At a high level, here's how Advanced eDiscovery supports the EDRM processes and workflow:

  1. Identification. Adding persons of interest as custodians to an Advanced eDiscovery case. Custodians are the individuals who are under investigation.
  2. Preservation. Placing a legal hold on custodial and non-custodial data with the ability to send legal hold notifications to custodians and track their acknowledgments.
  3. Collection. Searching for and collecting live data from the custodial data sources (and non-custodial data sources, if applicable) that may be relevant to a case.
  4. Processing. Copying the data identified in the collection phase to an Azure Storage location (called a review set) which provides a static view of the data for review and analysis.
  5. Review. Viewing specific documents and running additional queries to reduce the data to what is most relevant to the case, including the ability to annotate and tag specific documents.
  6. Analysis. Using integrated analytics and machine learning to further cull data from the review set that you determine is not relevant to the case makes the review process easier, more efficient, and less expensive.
  7. Production. Exporting documents from a review set for legal review.
  8. Presentation. Displaying content before audiences (e.g., depositions, hearings, trials, etc.).

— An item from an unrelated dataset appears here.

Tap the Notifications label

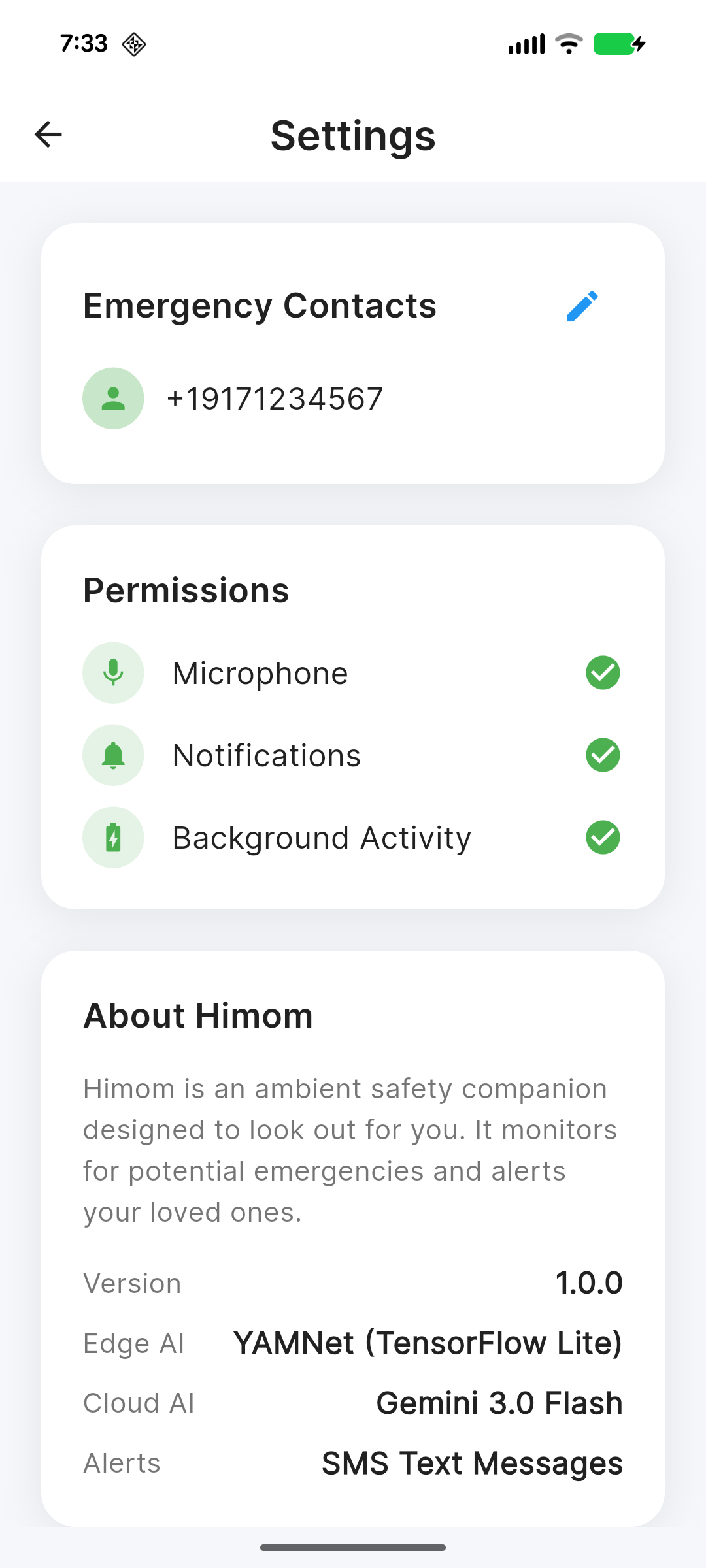267,756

At Microsoft, we have seen the average volume of user-generated data grow from 4 GB per custodian 10 years ago to a current average of 81 GB – 20x growth that is represented illustrated in the chart below by the black line.

Microsoft's legal team found 85% reduction in cost per custodian

Even with this tremendous growth in data, the graph shows our cost savings we have seen with the adoption of Office 365 and in-place preservation and eDiscovery. You can see the transition from the “traditional” eDiscovery approach where we outsourced all of the processing and searching of data by sending it to our third-party eDiscovery partner represented by the left-most bar (100 percent), the use of Core eDiscovery to cull in-place that saved us approximately 70 percent of our costs, and then the adoption of the Advanced eDiscovery analytics that helped to reduce our costs by an additional 50 percent for an overall average savings of nearly 85 percent.

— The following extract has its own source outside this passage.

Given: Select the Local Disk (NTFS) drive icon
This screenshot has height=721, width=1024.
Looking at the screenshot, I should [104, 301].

For a quick look at Advanced eDiscovery in Microsoft 365, watch:


This feature is a capability included with:

  • Microsoft 365 E5
  • Microsoft 365 E5 Compliance
  • Microsoft 365 E5 eDiscovery and Audit

Please review Microsoft 365 licensing guidance for security & compliance to identify required licenses for your organization.

Microsoft 365 Compliance Center

If you've ever worked with the core eDiscovery solution in the Office 365 Security & Compliance center, you may be aware that you could further manage a case using Advanced eDiscovery by clicking Switch to Advanced eDiscovery. This opened the case in Advanced eDiscovery (classic) which is being retired. Its functionality has been replaced by a new version of Advanced eDiscovery in the Microsoft 365 compliance center.

Microsoft 365 compliance center

Version 2.0 of the Advanced eDiscovery solution in Microsoft provides all of the capabilities of the original solution, but now includes a custodian-based approach of identifying content in other Microsoft 365 services, collecting that content, and then adding it to a review set where reviewers can take advantage of fast search queries, tagging, and analytics features to help cull relevant documents. It includes improved processing and native viewers for both Microsoft and non-Microsoft file types, and provides a custodian holds management feature that lets you apply holds to content in different services, notify users of the holds, and track custodian responses, all within an Advanced eDiscovery case.

To access Advanced eDiscovery v2.0:

  1. Go to the Microsoft 365 compliance center.
  2. In the left navigation pane of the Microsoft 365 compliance center, click Show all, and then click eDiscovery > Advanced.